**PROBLEM DESCRIPTION:**
Transcribe the stretch of the rotary encoder post from "It mostly works." through "language as a kid.".
begin QUOTED TEXT
I have a rotary encoder: http://australia.rs-online.com/web/p/optical-rotary-encoders/6633182/?origin=PSF_433027
Data Sheet: http://australia.rs-online.com/web/p/optical-rotary-encoders/6633176/
I wired in two 0.10 uF capacitors across the encoder pins to ground, this helped debouncing a much cheaper (non-optical) encoder I was playing with.

I want to use it for setting the temperature on my HLT.
Eventually the Arduino will drive a relay, to switch the heating element, but that's for another post.

Right now the encoder is doing my head in.

It mostly works.
Turn the knob one way, and the set-temperature increases, turn it the other, and it decreases.

However, if you give it a good flick, sometimes the reading jumps backwards, despite a forward turn (and vice-versa).
For example, say it's already it's at 100, if I turn the knob quickly to *add* more temperature, it can jump back to say 95 and start increasing again from there.

Is it emitting signals too fast for the poor little Arduino to catch them all?
Maybe I'm dropping interrupts?

It's not a big problem, but it's rubbing my inner perfectionist in entirely the wrong way.

I haven't coded stuff this low-level since I used to do z80 assembly language as a kid.

Any help much appreciated.
end QUOTED TEXT
begin RECORD EXTRACTS
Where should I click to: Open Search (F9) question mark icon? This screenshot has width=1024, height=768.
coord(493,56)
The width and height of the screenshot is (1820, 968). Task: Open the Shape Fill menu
end RECORD EXTRACTS
begin RECORD EXTRACTS
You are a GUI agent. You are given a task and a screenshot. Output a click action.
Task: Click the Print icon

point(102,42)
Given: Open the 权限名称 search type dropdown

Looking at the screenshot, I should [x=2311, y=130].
end RECORD EXTRACTS
begin RECORD EXTRACTS
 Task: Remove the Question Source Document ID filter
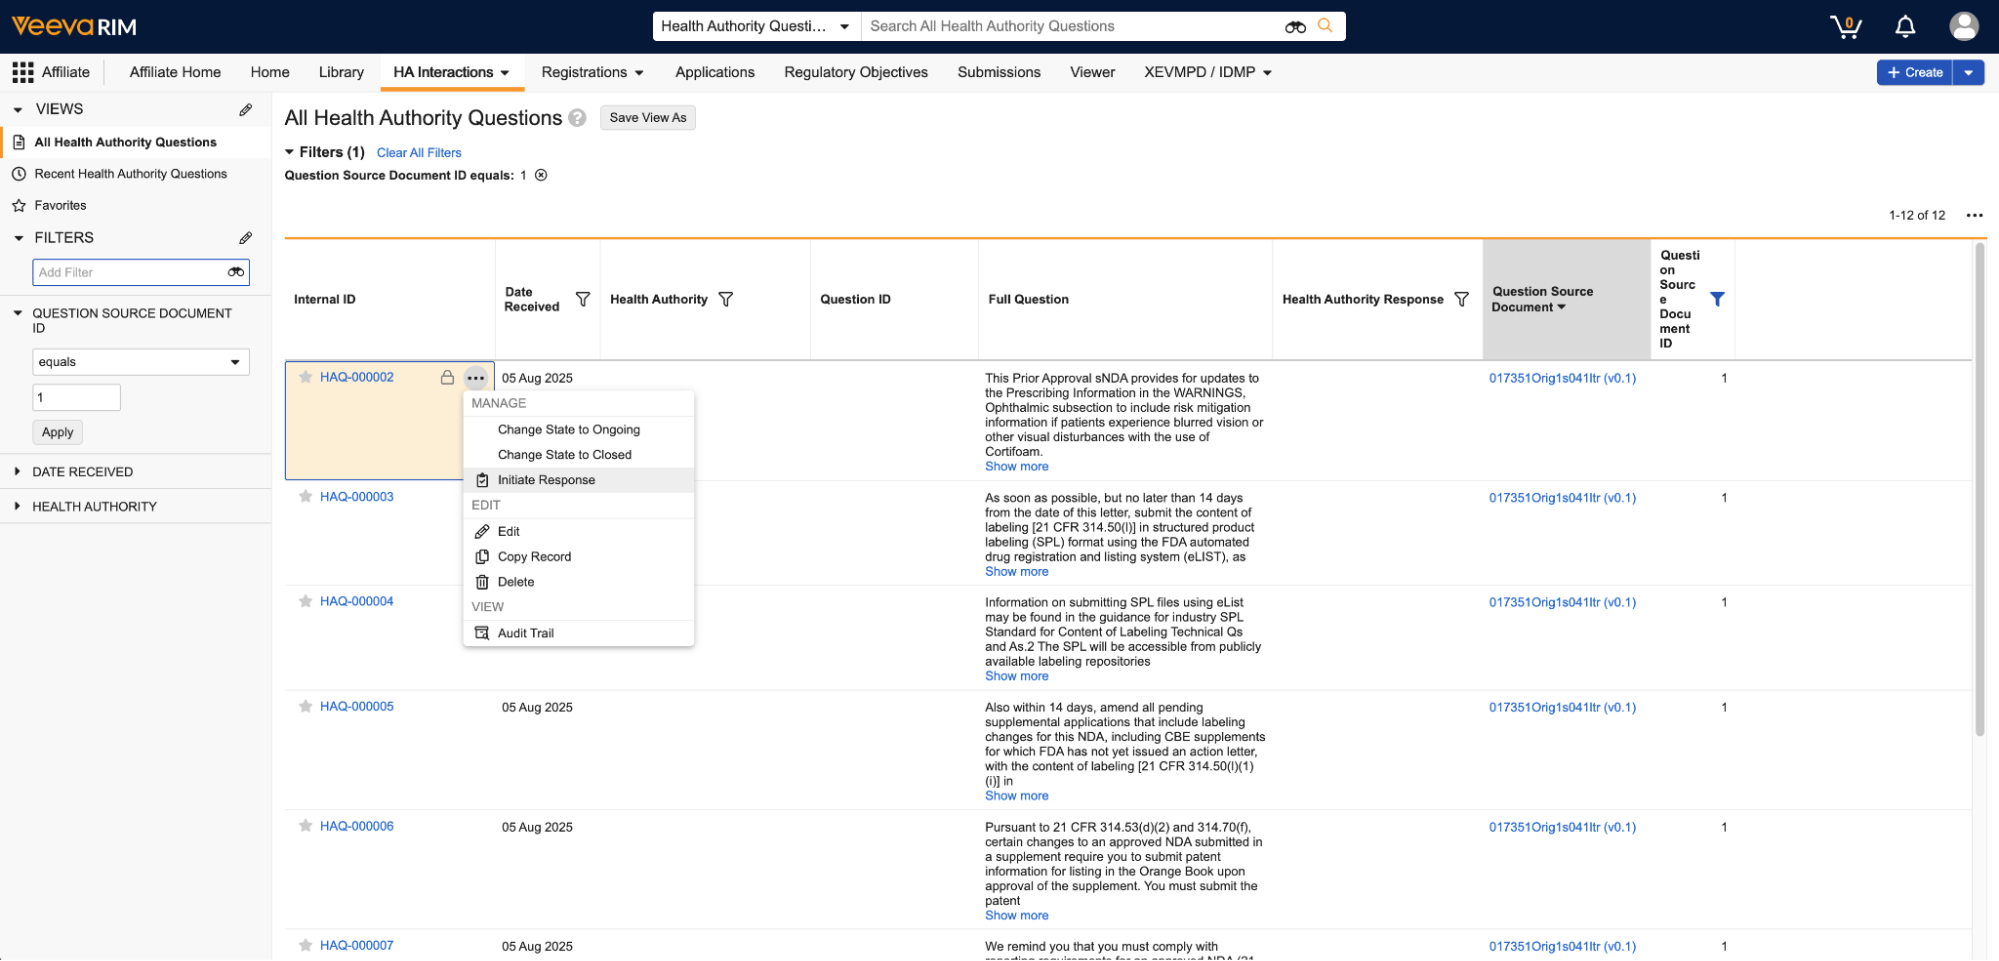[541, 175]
end RECORD EXTRACTS
**SOLUTION TO THIS TASK:**
It mostly works.
Turn the knob one way, and the set-temperature increases, turn it the other, and it decreases.

However, if you give it a good flick, sometimes the reading jumps backwards, despite a forward turn (and vice-versa).
For example, say it's already it's at 100, if I turn the knob quickly to *add* more temperature, it can jump back to say 95 and start increasing again from there.

Is it emitting signals too fast for the poor little Arduino to catch them all?
Maybe I'm dropping interrupts?

It's not a big problem, but it's rubbing my inner perfectionist in entirely the wrong way.

I haven't coded stuff this low-level since I used to do z80 assembly language as a kid.